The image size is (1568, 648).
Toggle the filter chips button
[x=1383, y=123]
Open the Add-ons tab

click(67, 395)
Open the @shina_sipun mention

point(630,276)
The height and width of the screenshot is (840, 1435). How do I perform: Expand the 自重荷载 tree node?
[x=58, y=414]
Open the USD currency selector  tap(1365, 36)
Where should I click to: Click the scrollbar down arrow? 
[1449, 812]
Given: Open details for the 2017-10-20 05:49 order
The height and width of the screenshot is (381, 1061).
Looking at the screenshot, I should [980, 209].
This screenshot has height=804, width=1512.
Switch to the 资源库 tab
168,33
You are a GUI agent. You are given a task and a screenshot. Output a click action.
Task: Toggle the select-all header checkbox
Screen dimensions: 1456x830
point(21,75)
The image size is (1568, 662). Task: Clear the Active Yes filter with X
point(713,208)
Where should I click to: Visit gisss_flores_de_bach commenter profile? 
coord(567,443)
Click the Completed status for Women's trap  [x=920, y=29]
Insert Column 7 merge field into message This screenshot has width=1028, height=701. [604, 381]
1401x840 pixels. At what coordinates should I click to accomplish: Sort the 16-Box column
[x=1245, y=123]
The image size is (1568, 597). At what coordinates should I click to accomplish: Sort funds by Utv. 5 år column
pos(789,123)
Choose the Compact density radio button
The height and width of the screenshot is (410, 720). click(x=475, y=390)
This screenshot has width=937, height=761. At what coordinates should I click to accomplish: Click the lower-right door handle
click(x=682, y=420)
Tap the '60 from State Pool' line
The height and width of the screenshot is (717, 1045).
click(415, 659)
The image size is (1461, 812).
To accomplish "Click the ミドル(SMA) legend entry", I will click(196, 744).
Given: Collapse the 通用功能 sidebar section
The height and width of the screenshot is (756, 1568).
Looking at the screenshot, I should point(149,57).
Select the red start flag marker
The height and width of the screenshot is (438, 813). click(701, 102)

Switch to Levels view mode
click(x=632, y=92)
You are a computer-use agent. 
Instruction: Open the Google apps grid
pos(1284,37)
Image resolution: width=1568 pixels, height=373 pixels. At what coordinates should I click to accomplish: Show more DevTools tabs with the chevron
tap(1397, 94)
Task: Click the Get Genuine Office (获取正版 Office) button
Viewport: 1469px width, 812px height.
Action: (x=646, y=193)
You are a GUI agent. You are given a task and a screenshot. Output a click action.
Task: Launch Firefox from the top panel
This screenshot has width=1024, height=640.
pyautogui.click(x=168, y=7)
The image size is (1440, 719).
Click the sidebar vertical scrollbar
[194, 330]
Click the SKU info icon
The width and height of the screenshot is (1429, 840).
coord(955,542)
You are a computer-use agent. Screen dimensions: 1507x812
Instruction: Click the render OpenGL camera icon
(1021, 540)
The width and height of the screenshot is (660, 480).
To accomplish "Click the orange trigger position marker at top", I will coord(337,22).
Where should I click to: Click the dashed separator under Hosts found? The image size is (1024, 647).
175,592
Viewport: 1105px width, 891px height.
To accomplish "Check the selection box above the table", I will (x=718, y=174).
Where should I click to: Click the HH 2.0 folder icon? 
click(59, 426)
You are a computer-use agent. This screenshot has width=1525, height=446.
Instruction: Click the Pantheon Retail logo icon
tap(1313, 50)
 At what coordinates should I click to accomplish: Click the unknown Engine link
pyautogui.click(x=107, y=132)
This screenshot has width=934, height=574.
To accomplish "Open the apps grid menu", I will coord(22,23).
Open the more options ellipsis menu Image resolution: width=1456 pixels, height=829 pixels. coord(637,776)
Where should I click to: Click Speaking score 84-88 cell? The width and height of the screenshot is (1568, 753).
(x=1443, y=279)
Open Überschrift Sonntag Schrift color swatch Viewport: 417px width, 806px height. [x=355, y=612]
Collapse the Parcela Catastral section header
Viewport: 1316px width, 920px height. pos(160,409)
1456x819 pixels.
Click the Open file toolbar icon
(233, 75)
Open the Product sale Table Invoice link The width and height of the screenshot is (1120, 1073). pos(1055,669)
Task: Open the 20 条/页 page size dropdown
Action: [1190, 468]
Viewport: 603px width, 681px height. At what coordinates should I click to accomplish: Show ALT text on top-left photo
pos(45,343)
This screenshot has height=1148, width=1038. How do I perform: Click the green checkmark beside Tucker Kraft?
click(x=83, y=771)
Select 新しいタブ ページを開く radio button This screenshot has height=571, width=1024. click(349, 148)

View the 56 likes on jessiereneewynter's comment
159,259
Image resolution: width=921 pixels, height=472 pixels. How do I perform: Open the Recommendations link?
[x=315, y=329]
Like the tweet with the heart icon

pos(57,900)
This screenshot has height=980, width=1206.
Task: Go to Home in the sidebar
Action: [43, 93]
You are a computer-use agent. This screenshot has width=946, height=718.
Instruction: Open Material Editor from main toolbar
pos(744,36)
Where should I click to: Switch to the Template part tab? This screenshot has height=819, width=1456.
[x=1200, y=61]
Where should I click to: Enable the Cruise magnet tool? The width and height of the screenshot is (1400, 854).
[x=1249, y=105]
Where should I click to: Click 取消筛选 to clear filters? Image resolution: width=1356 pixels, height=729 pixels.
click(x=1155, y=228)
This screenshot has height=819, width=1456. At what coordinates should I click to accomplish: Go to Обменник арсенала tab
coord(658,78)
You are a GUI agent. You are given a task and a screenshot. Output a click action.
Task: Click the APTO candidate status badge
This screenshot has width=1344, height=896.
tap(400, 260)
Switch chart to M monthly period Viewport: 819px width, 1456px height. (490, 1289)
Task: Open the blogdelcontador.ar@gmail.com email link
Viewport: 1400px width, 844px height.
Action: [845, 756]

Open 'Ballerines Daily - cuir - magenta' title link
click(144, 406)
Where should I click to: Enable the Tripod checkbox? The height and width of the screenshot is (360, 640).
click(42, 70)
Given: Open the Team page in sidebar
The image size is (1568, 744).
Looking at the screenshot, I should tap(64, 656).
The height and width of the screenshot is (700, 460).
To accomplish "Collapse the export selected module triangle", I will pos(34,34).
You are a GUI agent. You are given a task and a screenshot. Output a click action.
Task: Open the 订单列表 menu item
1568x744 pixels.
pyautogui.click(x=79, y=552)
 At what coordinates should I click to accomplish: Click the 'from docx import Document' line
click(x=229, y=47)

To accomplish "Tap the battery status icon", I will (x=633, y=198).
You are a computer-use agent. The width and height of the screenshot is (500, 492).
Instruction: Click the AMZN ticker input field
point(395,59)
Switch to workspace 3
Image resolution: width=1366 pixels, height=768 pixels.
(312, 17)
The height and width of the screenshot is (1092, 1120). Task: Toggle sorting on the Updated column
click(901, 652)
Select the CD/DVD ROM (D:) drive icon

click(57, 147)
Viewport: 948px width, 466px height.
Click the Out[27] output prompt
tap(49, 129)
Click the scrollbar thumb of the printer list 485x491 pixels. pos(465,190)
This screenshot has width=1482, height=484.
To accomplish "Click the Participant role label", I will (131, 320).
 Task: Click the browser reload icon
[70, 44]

☆ ☆ ☆

Exercise. Reproduce every one of the items above, line for line, with no changes.

Task answer.
The image size is (1568, 648).
Toggle the filter chips button
[x=1383, y=123]
Open the Add-ons tab

click(67, 395)
Open the @shina_sipun mention

point(630,276)
The height and width of the screenshot is (840, 1435). How do I perform: Expand the 自重荷载 tree node?
[x=58, y=414]
Open the USD currency selector  tap(1365, 36)
Where should I click to: Click the scrollbar down arrow? 
[1449, 812]
Given: Open details for the 2017-10-20 05:49 order
The height and width of the screenshot is (381, 1061).
Looking at the screenshot, I should [980, 209].
This screenshot has height=804, width=1512.
Switch to the 资源库 tab
168,33
You are a GUI agent. You are given a task and a screenshot. Output a click action.
Task: Toggle the select-all header checkbox
Screen dimensions: 1456x830
point(21,75)
The image size is (1568, 662). Task: Clear the Active Yes filter with X
point(713,208)
Where should I click to: Visit gisss_flores_de_bach commenter profile? 
coord(567,443)
Click the Completed status for Women's trap  [x=920, y=29]
Insert Column 7 merge field into message This screenshot has width=1028, height=701. [604, 381]
1401x840 pixels. At what coordinates should I click to accomplish: Sort the 16-Box column
[x=1245, y=123]
The image size is (1568, 597). At what coordinates should I click to accomplish: Sort funds by Utv. 5 år column
pos(789,123)
Choose the Compact density radio button
The height and width of the screenshot is (410, 720). click(x=475, y=390)
This screenshot has width=937, height=761. At what coordinates should I click to accomplish: Click the lower-right door handle
click(x=682, y=420)
Tap the '60 from State Pool' line
The height and width of the screenshot is (717, 1045).
click(415, 659)
The image size is (1461, 812).
To accomplish "Click the ミドル(SMA) legend entry", I will click(196, 744).
Given: Collapse the 通用功能 sidebar section
The height and width of the screenshot is (756, 1568).
Looking at the screenshot, I should point(149,57).
Select the red start flag marker
The height and width of the screenshot is (438, 813). click(701, 102)

Switch to Levels view mode
click(x=632, y=92)
You are a computer-use agent. 
Instruction: Open the Google apps grid
pos(1284,37)
Image resolution: width=1568 pixels, height=373 pixels. At what coordinates should I click to accomplish: Show more DevTools tabs with the chevron
tap(1397, 94)
Task: Click the Get Genuine Office (获取正版 Office) button
Viewport: 1469px width, 812px height.
Action: (x=646, y=193)
You are a GUI agent. You are given a task and a screenshot. Output a click action.
Task: Launch Firefox from the top panel
This screenshot has width=1024, height=640.
pyautogui.click(x=168, y=7)
The image size is (1440, 719).
Click the sidebar vertical scrollbar
[194, 330]
Click the SKU info icon
The width and height of the screenshot is (1429, 840).
coord(955,542)
You are a computer-use agent. Screen dimensions: 1507x812
Instruction: Click the render OpenGL camera icon
(1021, 540)
The width and height of the screenshot is (660, 480).
To accomplish "Click the orange trigger position marker at top", I will coord(337,22).
Where should I click to: Click the dashed separator under Hosts found? The image size is (1024, 647).
175,592
Viewport: 1105px width, 891px height.
To accomplish "Check the selection box above the table", I will (x=718, y=174).
Where should I click to: Click the HH 2.0 folder icon? 
click(59, 426)
You are a computer-use agent. This screenshot has width=1525, height=446.
Instruction: Click the Pantheon Retail logo icon
tap(1313, 50)
 At what coordinates should I click to accomplish: Click the unknown Engine link
pyautogui.click(x=107, y=132)
This screenshot has width=934, height=574.
To accomplish "Open the apps grid menu", I will coord(22,23).
Open the more options ellipsis menu Image resolution: width=1456 pixels, height=829 pixels. coord(637,776)
Where should I click to: Click Speaking score 84-88 cell? The width and height of the screenshot is (1568, 753).
(x=1443, y=279)
Open Überschrift Sonntag Schrift color swatch Viewport: 417px width, 806px height. [x=355, y=612]
Collapse the Parcela Catastral section header
Viewport: 1316px width, 920px height. pos(160,409)
1456x819 pixels.
Click the Open file toolbar icon
(233, 75)
Open the Product sale Table Invoice link The width and height of the screenshot is (1120, 1073). pos(1055,669)
Task: Open the 20 条/页 page size dropdown
Action: [1190, 468]
Viewport: 603px width, 681px height. At what coordinates should I click to accomplish: Show ALT text on top-left photo
pos(45,343)
This screenshot has height=1148, width=1038. How do I perform: Click the green checkmark beside Tucker Kraft?
click(x=83, y=771)
Select 新しいタブ ページを開く radio button This screenshot has height=571, width=1024. click(349, 148)

View the 56 likes on jessiereneewynter's comment
159,259
Image resolution: width=921 pixels, height=472 pixels. How do I perform: Open the Recommendations link?
[x=315, y=329]
Like the tweet with the heart icon

pos(57,900)
This screenshot has height=980, width=1206.
Task: Go to Home in the sidebar
Action: [43, 93]
You are a computer-use agent. This screenshot has width=946, height=718.
Instruction: Open Material Editor from main toolbar
pos(744,36)
Where should I click to: Switch to the Template part tab? This screenshot has height=819, width=1456.
[x=1200, y=61]
Where should I click to: Enable the Cruise magnet tool? The width and height of the screenshot is (1400, 854).
[x=1249, y=105]
Where should I click to: Click 取消筛选 to clear filters? Image resolution: width=1356 pixels, height=729 pixels.
click(x=1155, y=228)
This screenshot has height=819, width=1456. At what coordinates should I click to accomplish: Go to Обменник арсенала tab
coord(658,78)
You are a GUI agent. You are given a task and a screenshot. Output a click action.
Task: Click the APTO candidate status badge
This screenshot has width=1344, height=896.
tap(400, 260)
Switch chart to M monthly period Viewport: 819px width, 1456px height. (490, 1289)
Task: Open the blogdelcontador.ar@gmail.com email link
Viewport: 1400px width, 844px height.
Action: [845, 756]

Open 'Ballerines Daily - cuir - magenta' title link
click(144, 406)
Where should I click to: Enable the Tripod checkbox? The height and width of the screenshot is (360, 640).
click(42, 70)
Given: Open the Team page in sidebar
The image size is (1568, 744).
Looking at the screenshot, I should tap(64, 656).
The height and width of the screenshot is (700, 460).
To accomplish "Collapse the export selected module triangle", I will pos(34,34).
You are a GUI agent. You are given a task and a screenshot. Output a click action.
Task: Open the 订单列表 menu item
1568x744 pixels.
pyautogui.click(x=79, y=552)
 At what coordinates should I click to accomplish: Click the 'from docx import Document' line
click(x=229, y=47)

To accomplish "Tap the battery status icon", I will (x=633, y=198).
You are a computer-use agent. The width and height of the screenshot is (500, 492).
Instruction: Click the AMZN ticker input field
point(395,59)
Switch to workspace 3
Image resolution: width=1366 pixels, height=768 pixels.
(312, 17)
The height and width of the screenshot is (1092, 1120). Task: Toggle sorting on the Updated column
click(901, 652)
Select the CD/DVD ROM (D:) drive icon

click(57, 147)
Viewport: 948px width, 466px height.
Click the Out[27] output prompt
tap(49, 129)
Click the scrollbar thumb of the printer list 485x491 pixels. pos(465,190)
This screenshot has width=1482, height=484.
To accomplish "Click the Participant role label", I will (131, 320).
 Task: Click the browser reload icon
[70, 44]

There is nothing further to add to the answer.